Extra Giermasz
Radio SzczecinRadio Szczecin » Extra Giermasz
Sea of Stars
Sea of Stars
Dwójka młodych wybrańców, nie zdających sobie sprawy ze swojego potencjału, ma - a to niespodzianka - uratować baśniowy świat fantasy. Tak, Sea of Stars już na wstępie bardzo wyraźnie daje do zrozumienia, jak ważne były dla twórców tego tytułu inspiracje klasyczną szkołą japońskich RPG. Także na poziomie grafiki, zarówno nawiązującej do złotych lat gatunku, a jednocześnie dopieszczonej nowoczesnymi "bajerami". Więc dwa razy nie trzeba było mi powtarzać: gatunek lubię, "nowoczesne piksele" lubię - pytanie naturalnie jest jedno: czy udało się kanadyjskim twórcom przekuć te elementy w fajną produkcję?

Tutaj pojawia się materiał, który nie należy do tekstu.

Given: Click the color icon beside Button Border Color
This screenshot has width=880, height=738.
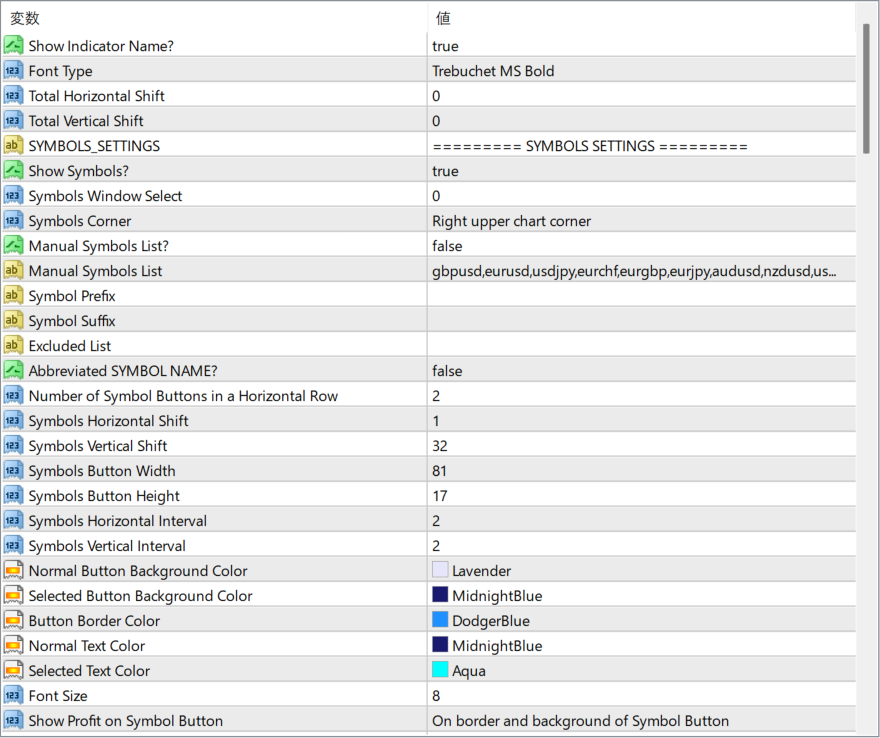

Grę do recenzji pobraliśmy w ramach abonamentu opłacanego ze środków własnych.
GIERMASZ-Recenzja Sea of Stars

Na szczęście dla fanów jRPG (czy też ogólnie RPG), odpowiedzi można udzielić już teraz: tak, Sea of Stars jest bardzo udaną grą. Czy ma klimat japońskich klasyków lat 90-tych? Cóż, to pewnie zależy od indywidualnych odczuć i sentymentów lat młodzieńczych. Zreztą, czy w ogóle musi mieć, przecież można traktować Sea of Stars po prostu jako RPG, z elementami zaczerpniętymi z "japońskiej szkoły". Tym zagadnieniem więc nie zaprzątałem sobie głowy, próbując poukładać w głowie myśli potrzebne do skonstruowania tego tekstu.

Jednym z najważniejszych elementów wspomnianych klasyków gatunku jest turowa walka. Co do zasady prosta do zrozumienia, ale jednocześnie z całkiem sporą głębią różnych taktycznych możliwości. Bo w Sea of Stars klasyczny atak można wzmocnić, a umiejętności specjalne są fajne, ale trzeba rozsądnie szafować punktami "many" - a czy teraz odpalę kombo, czy może jeszcze poczekam, żeby nabić pasek i mieć dostęp do umiejętności kolejnego poziomu? Zdarza się, że jedna, dwie błędne decyzje i nagle znajdujemy się w defensywie z której czasami trudno się wykaraskać. Co więcej, walki nawet z podstawowymi przeciwnikami potrafią nieprzyjemnie zaskoczyć zbyt pewnego siebie gracza.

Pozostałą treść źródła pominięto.